Amr Alanwar: "Reachability Analysis in the Continuous and Discrete Spaces and Its Applications to LLMs"
CCPS Seminar

Amr Alanwar, TUM School of Computation, Information and Technology, Heilbronn Campus will give the above talk on:

14.10.2025 (Tuesday)
17:00 – 18:00 (including discussion)

Building S3|11 Room 006 (Hexagon) and via Zoom

Abstract

Reachability analysis determines the set of all states a system can reach under uncertainties in initial conditions, inputs, and parameters. It plays a central role in the formal verification of cyber-physical systems (CPS), ensuring that unsafe states can be systematically avoided. This talk highlights recent advances in reachability analysis across continuous and discrete domains, with an emphasis on applications to large language models (LLMs). In the continuous domain, the challenge of constructing accurate models for CPS is addressed through data-driven reachability analysis algorithms that rely solely on input/output data while providing formal guarantees.

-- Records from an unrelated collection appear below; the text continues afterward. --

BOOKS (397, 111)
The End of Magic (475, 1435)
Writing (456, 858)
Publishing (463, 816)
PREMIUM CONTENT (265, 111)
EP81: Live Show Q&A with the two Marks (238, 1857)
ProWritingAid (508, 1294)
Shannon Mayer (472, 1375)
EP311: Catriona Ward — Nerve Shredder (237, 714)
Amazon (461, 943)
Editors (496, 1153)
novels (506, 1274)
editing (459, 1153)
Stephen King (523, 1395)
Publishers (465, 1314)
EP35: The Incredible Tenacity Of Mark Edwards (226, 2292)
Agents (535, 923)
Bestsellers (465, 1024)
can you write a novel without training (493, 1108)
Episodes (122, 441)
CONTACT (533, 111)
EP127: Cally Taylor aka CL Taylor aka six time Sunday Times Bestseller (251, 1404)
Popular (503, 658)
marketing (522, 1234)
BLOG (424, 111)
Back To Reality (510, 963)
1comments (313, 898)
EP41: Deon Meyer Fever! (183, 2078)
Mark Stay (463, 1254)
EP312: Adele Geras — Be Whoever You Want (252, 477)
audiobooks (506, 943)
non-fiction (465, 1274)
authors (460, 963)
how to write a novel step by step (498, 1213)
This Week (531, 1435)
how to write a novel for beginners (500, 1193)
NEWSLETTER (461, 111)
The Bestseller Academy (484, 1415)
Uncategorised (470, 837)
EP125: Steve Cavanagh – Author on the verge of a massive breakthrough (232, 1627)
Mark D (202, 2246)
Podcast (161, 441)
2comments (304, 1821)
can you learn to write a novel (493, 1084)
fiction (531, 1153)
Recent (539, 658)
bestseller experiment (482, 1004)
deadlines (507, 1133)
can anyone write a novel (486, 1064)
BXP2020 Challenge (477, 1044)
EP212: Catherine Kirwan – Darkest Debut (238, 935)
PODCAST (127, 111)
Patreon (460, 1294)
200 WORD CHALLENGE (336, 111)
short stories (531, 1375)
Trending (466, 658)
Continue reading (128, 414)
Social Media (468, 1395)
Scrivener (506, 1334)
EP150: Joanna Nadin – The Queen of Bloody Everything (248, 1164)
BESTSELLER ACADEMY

The effectiveness of these methods is demonstrated through applications such as ensuring safety for an LLM-controlled robot. In the discrete domain, the focus shifts to logical zonotopes and polynomial logical zonotopes, novel binary set representations capable of compactly capturing exponentially large Boolean state spaces. These tools enable efficient verification and model checking of discrete systems and open new directions for applications such as cryptographic key search.

Short CV

Amr Alanwar has been an Assistant Professor at the Technical University of Munich (TUM) since September 2023. Prior to this, he was an Assistant Professor at Constructor University in Bremen and a Postdoctoral Researcher at the KTH Royal Institute of Technology in Sweden. He received his Ph.D. in 2020 from the Cyber-Physical Systems Group at TUM. Before that, he was a research assistant at the University of California, Los Angeles (UCLA). His research has been recognized with the Best Demonstration Paper Award at the 16th ACM/IEEE International Conference on Information Processing in Sensor Networks (IPSN/CPS Week) and as a two-time finalist in the Qualcomm Innovation Fellowship. He earned his B.Sc. and M.Sc. degrees in Electrical Engineering from Ain Shams University, Egypt. His current research interests include safety, privacy, and security in cyber-physical systems, with a particular focus on reachability analysis, formal verification, and data-driven methods.